__Entries supplied__
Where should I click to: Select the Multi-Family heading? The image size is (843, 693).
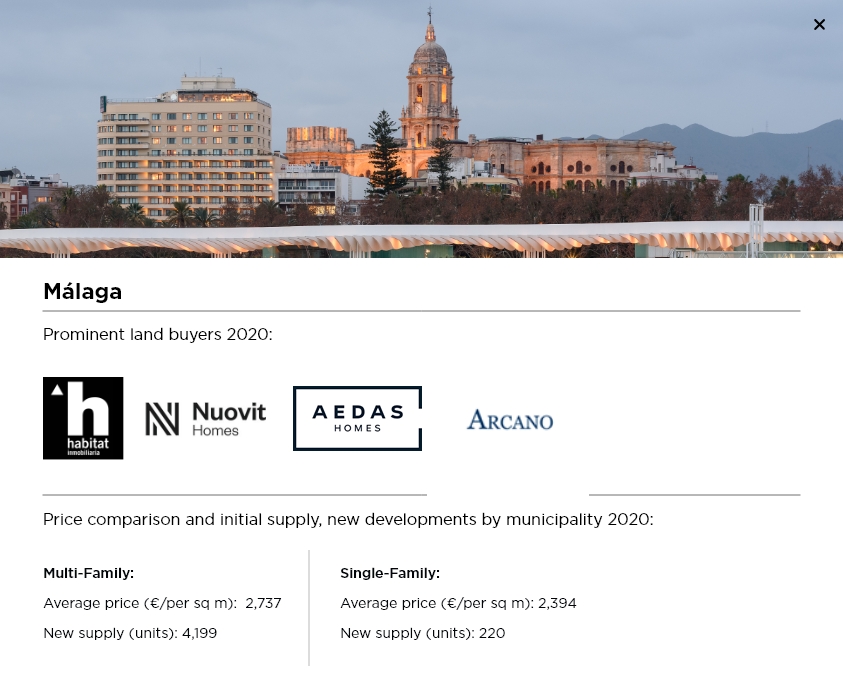point(88,574)
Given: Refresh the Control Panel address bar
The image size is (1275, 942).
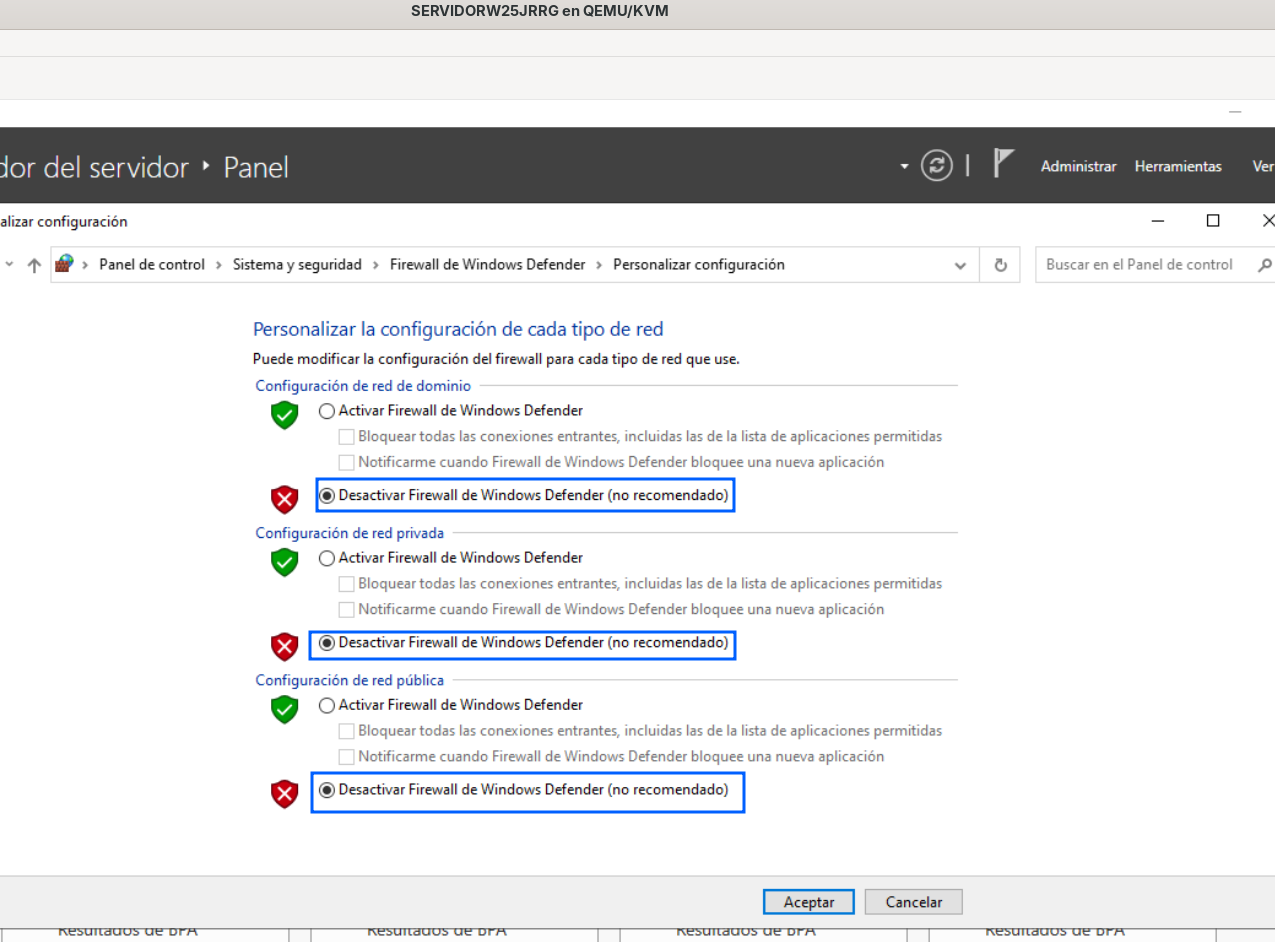Looking at the screenshot, I should 1000,265.
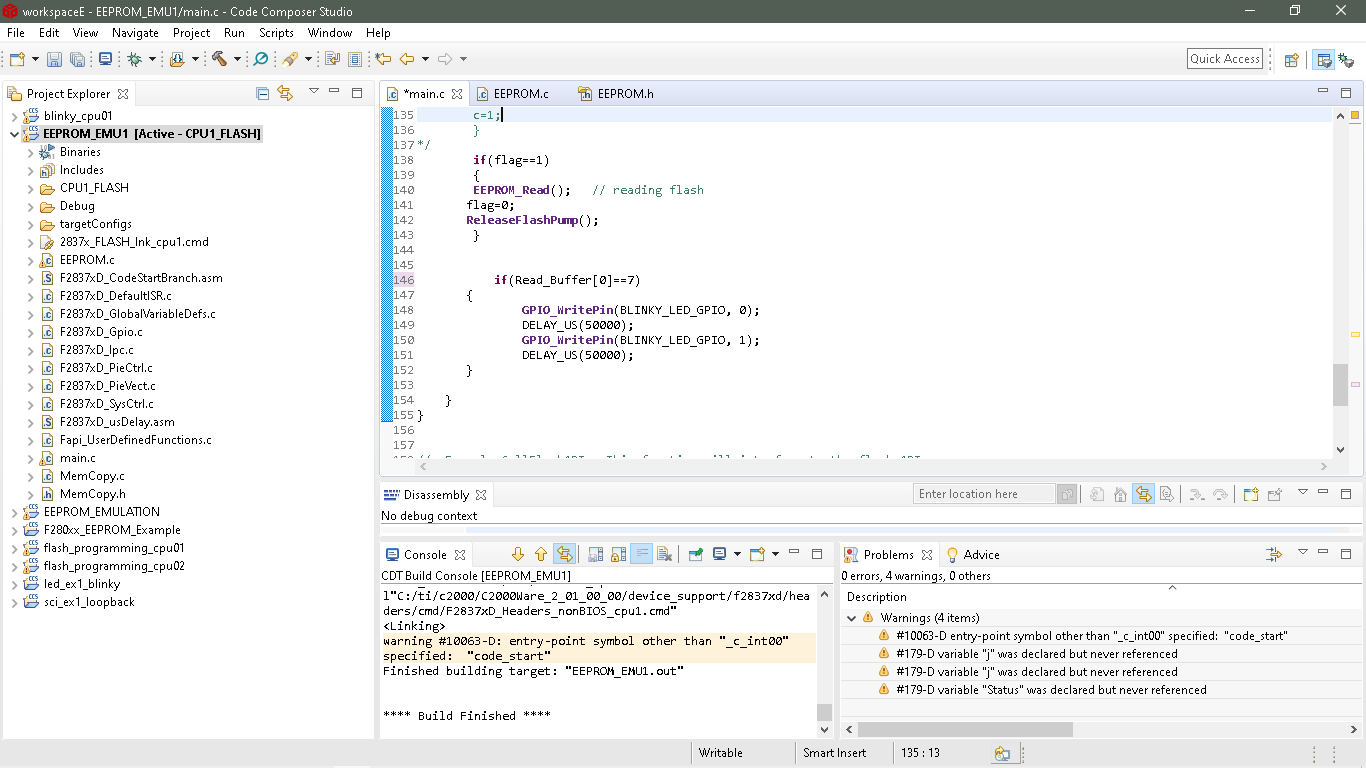Collapse the Warnings (4 items) group

pos(852,618)
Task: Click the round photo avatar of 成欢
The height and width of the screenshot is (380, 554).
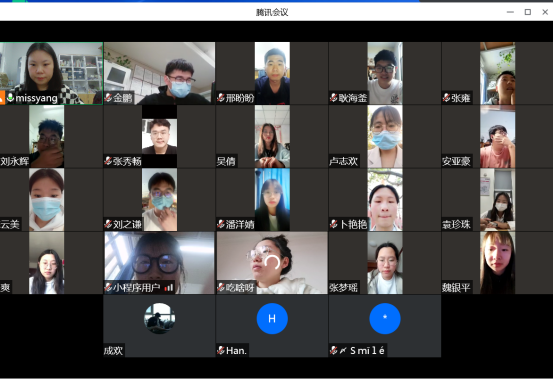Action: click(160, 319)
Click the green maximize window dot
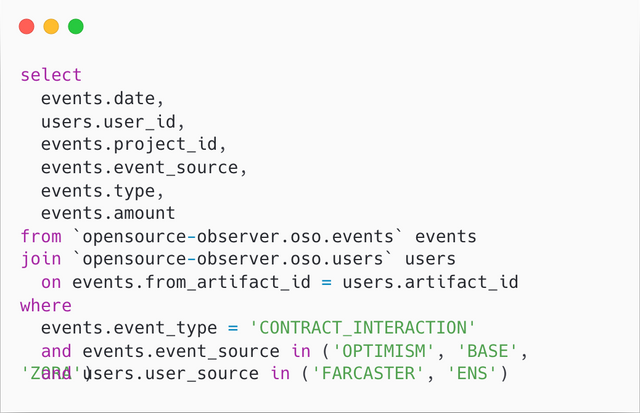Screen dimensions: 640x413 [76, 27]
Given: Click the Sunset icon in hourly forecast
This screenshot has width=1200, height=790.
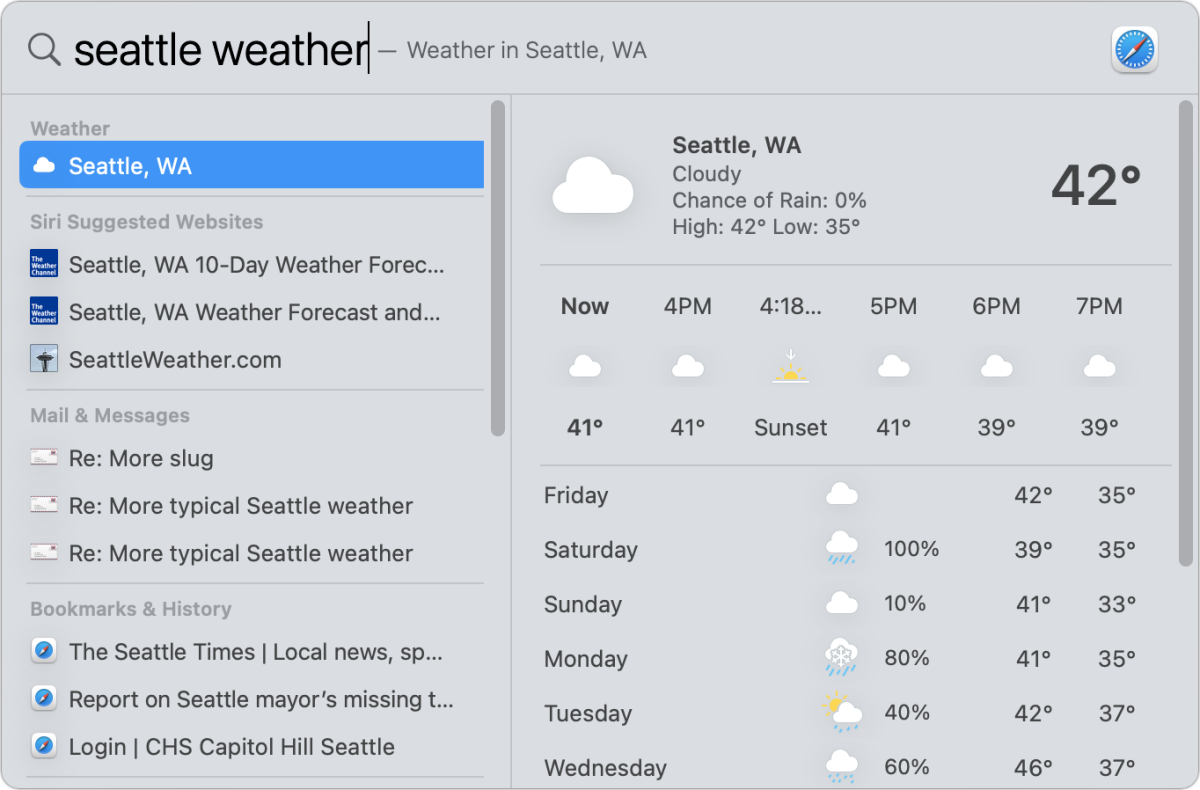Looking at the screenshot, I should pyautogui.click(x=790, y=367).

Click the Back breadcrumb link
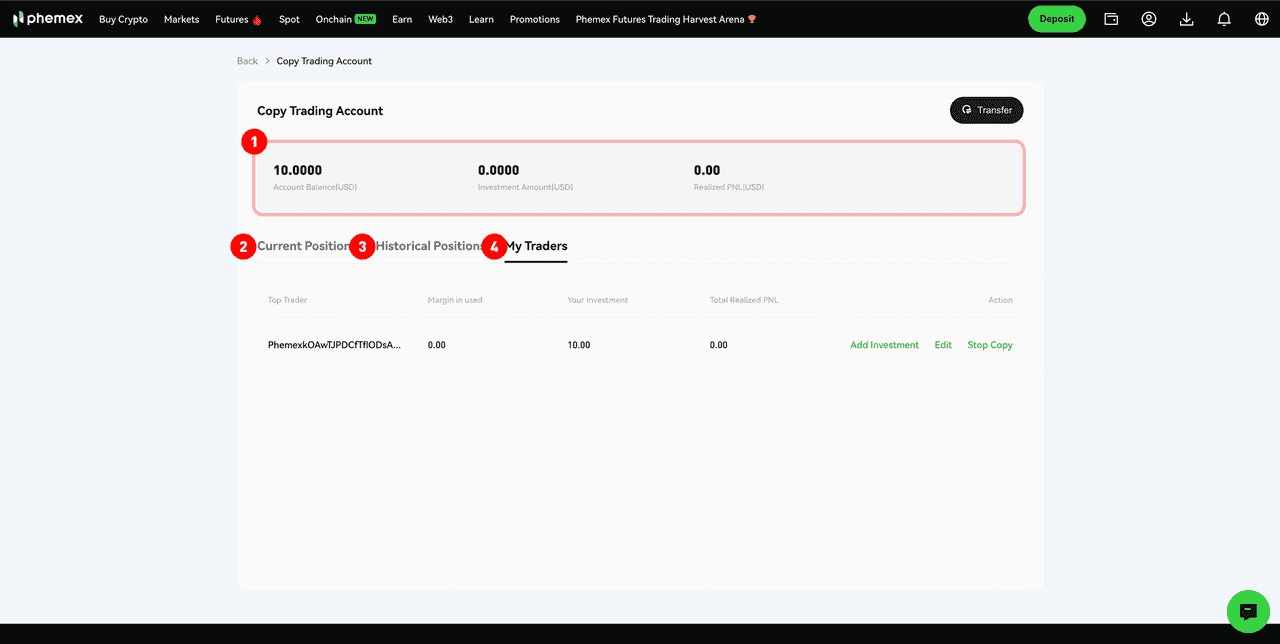(247, 61)
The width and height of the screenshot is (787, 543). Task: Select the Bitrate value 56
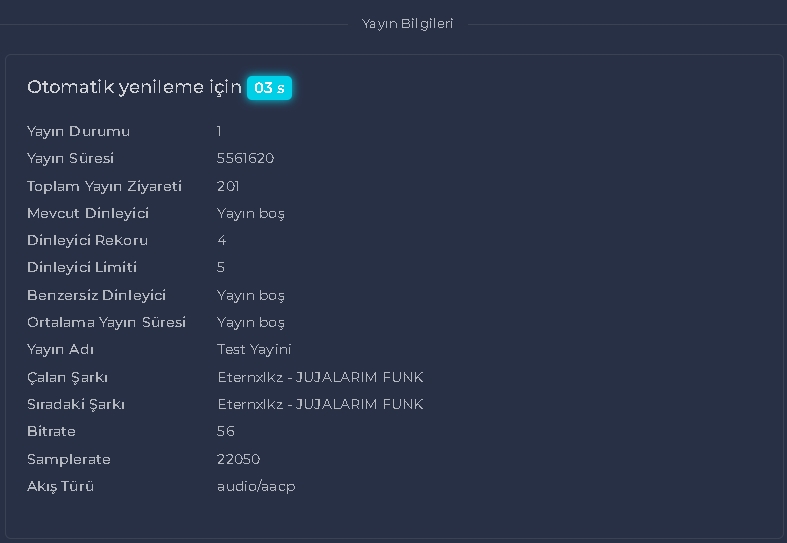point(226,432)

__What to do__
Pictures in the data above should not be copied; transcribe everything else exactly.

__Reply__
Where should I click to: Select the Multi-Family heading? The image size is (843, 693).
point(88,574)
Given: Refresh the Control Panel address bar
The image size is (1275, 942).
Looking at the screenshot, I should 1000,265.
Collapse the Warnings (4 items) group

pos(852,618)
Task: Click the round photo avatar of 成欢
The height and width of the screenshot is (380, 554).
Action: click(160, 319)
Click the green maximize window dot
Screen dimensions: 640x413 [76, 27]
Given: Click the Sunset icon in hourly forecast
This screenshot has width=1200, height=790.
Looking at the screenshot, I should pyautogui.click(x=790, y=367).

Click the Back breadcrumb link
(247, 61)
The width and height of the screenshot is (787, 543). Task: Select the Bitrate value 56
point(226,432)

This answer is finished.